◆ **AIM OF THE TASK**
Search the records for the string "dropdown" and return each line that has it.

◆ **SOURCE MATERIAL**
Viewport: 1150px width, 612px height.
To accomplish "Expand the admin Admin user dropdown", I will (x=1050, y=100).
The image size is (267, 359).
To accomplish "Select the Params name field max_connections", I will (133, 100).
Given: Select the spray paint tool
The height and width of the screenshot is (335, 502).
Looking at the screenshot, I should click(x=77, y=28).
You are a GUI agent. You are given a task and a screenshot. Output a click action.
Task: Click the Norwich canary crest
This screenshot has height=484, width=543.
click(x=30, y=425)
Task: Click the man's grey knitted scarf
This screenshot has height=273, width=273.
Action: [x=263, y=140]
...
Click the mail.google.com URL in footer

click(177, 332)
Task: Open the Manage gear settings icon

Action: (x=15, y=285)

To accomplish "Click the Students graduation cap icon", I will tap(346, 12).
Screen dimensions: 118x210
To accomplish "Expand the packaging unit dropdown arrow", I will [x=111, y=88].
* * *
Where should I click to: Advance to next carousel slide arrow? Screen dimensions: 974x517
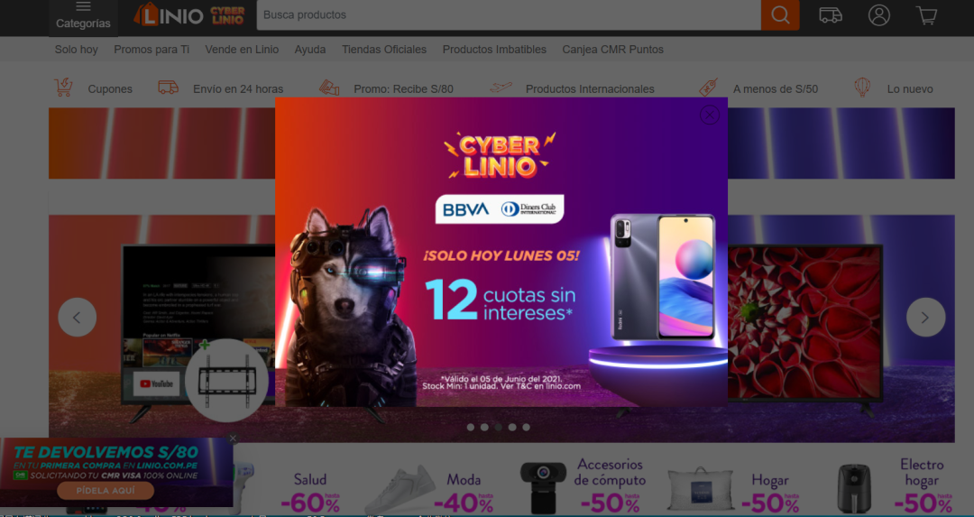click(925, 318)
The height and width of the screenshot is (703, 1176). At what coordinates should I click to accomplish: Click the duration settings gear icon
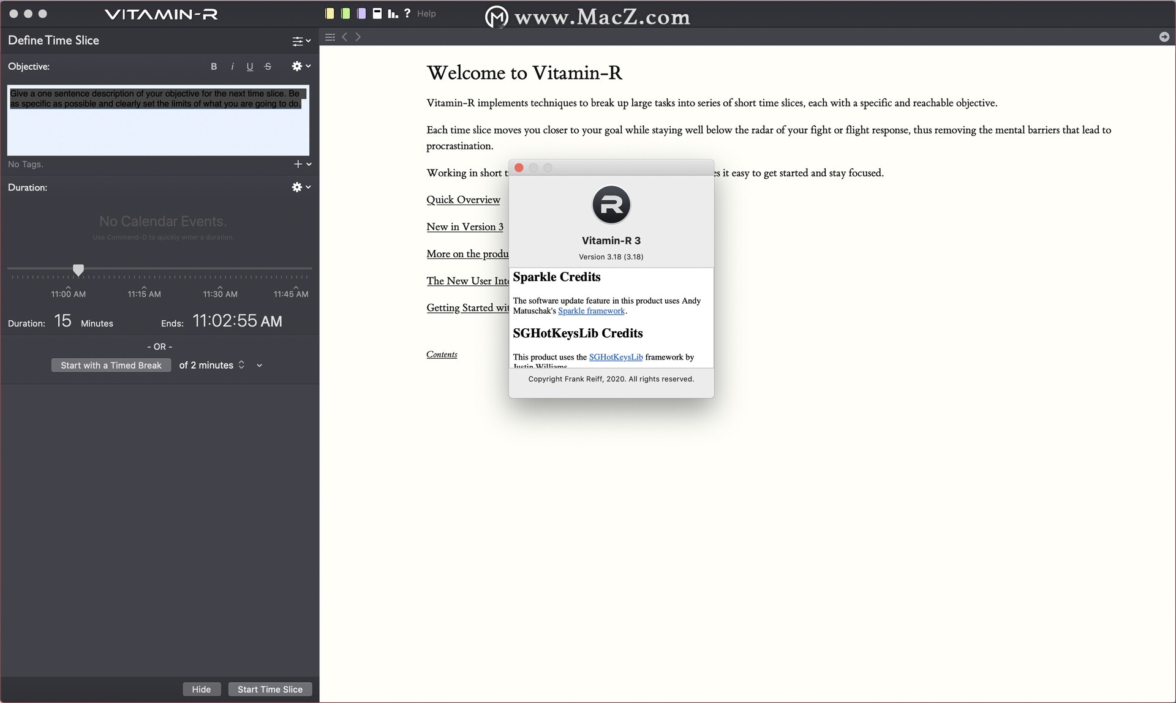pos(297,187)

◆ **SOLUTION TO THIS TASK**
To accomplish "Expand the admin Admin user dropdown", I will (x=1050, y=100).
To accomplish "Expand the packaging unit dropdown arrow", I will [x=111, y=88].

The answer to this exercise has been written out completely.